Microsoft’s $4.1 billion in OpenAI losses are roughly equivalent to 12 percent of its pretax profits, and this is the first time the company ever disclosed such a thing. Microsoft also disclosed that OpenAI, which doesn’t have $250 billion or a stated plan to get that sum, has promised to pay it $250 billion for cloud computing services. But it has not disclosed how OpenAI will fund the payments or the time frame over which they will occur.
“Microsoft’s financial statements comply fully with generally accepted accounting principles and are audited by an independent firm,” Microsoft chief communications officer Frank Shaw told the publication.
That may be part of the problem: Among my accusations, I believe that Wall Street is complicit in Microsoft’s financial deceptions, and that the SEC is not regulating companies like Microsoft that disclose fewer and fewer details with each passing quarter.
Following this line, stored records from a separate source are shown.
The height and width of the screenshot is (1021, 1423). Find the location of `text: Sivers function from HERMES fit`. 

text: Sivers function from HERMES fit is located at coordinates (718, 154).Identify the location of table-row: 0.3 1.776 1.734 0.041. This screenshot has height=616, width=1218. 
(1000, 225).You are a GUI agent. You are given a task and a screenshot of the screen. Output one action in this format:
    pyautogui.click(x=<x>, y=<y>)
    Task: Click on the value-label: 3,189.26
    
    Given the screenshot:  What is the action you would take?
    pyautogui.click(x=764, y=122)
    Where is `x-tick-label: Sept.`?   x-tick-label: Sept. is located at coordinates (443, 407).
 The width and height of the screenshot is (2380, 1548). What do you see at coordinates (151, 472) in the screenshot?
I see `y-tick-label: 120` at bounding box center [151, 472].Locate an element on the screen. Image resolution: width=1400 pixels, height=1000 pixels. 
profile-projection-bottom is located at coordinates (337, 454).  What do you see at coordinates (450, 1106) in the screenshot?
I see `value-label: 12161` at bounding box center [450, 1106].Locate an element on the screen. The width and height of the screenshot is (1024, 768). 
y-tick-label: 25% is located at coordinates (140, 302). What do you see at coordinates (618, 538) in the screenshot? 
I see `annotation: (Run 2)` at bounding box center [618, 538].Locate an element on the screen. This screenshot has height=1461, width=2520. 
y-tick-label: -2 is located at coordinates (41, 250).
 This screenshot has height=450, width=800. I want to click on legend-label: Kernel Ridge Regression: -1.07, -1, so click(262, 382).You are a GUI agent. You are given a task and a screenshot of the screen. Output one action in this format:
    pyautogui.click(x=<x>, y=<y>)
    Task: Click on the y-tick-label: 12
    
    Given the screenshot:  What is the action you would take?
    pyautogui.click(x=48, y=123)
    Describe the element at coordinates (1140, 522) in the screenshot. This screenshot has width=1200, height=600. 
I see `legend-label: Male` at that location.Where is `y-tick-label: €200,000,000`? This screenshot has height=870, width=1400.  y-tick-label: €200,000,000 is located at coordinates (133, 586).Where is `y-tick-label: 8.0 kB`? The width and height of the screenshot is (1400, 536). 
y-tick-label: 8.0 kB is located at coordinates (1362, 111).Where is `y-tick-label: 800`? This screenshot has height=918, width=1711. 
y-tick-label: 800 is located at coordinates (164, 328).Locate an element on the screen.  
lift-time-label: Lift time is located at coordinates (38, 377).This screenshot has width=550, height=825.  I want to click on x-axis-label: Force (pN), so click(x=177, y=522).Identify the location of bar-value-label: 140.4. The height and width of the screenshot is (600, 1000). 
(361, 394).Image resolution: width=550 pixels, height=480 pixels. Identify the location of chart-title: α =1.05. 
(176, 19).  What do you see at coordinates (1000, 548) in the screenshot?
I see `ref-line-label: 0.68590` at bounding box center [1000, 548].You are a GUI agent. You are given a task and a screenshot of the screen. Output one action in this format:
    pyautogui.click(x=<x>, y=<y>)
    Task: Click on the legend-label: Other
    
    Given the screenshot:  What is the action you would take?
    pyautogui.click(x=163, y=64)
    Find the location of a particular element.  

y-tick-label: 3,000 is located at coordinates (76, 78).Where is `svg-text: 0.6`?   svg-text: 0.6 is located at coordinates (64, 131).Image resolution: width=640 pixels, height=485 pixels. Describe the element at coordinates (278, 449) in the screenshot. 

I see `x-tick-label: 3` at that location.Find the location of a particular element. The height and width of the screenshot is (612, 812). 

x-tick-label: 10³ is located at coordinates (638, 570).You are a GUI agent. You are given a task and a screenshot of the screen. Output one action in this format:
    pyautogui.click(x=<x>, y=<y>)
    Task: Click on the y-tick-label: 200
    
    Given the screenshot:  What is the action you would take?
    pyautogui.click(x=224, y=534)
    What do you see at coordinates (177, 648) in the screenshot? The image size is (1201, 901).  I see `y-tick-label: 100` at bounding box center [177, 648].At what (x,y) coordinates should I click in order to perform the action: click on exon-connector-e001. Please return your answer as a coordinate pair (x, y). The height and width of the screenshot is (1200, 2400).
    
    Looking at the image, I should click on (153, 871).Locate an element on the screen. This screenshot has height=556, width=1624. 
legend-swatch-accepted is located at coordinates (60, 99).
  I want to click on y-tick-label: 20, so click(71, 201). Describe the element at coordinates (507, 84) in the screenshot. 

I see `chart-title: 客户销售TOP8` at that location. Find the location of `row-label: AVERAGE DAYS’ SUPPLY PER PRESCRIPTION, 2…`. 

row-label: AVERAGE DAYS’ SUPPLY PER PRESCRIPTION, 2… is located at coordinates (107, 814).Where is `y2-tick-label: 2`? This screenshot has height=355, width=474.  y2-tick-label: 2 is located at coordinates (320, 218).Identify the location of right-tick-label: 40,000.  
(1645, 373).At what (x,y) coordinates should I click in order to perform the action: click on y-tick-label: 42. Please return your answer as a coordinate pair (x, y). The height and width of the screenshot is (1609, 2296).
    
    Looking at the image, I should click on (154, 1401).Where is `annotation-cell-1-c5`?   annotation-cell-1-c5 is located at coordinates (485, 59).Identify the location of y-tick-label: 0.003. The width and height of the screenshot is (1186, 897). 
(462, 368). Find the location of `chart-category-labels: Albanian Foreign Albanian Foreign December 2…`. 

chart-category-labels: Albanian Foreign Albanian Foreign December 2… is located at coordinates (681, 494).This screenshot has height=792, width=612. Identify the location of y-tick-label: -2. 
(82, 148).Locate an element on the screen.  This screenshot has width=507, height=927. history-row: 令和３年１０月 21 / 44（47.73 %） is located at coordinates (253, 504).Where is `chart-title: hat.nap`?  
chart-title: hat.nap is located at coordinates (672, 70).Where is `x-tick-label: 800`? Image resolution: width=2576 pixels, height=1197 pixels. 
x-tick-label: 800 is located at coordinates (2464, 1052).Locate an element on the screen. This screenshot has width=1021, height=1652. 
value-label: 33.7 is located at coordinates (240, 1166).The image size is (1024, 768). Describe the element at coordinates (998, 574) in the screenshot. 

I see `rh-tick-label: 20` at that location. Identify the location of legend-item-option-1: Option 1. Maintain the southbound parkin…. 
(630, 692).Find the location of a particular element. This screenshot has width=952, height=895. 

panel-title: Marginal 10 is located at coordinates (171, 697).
According to Weil, Microsoft could soon be forced to write down the value of its investment in OpenAI to zero, assuming OpenAI keeps losing money. Once that happens, the software giant is no longer required to disclose the financial information it is already not disclosing. But there is no doubt that OpenAI, and Microsoft’s investment in that company, is material to the software giant and its future. Even at its current valuation, the $135 billion at which its OpenAI investment is valued is a lot of money. The company has $636 billion in assets and $363 billion in equity, and the $135 billion figure is its second-biggest asset overall, after $231 billion in property and equipment.
“Microsoft hasn’t come close to explaining the full effects of its OpenAI dealings on its own financial statements,” Weil concludes. “This isn’t supposed to be optional.”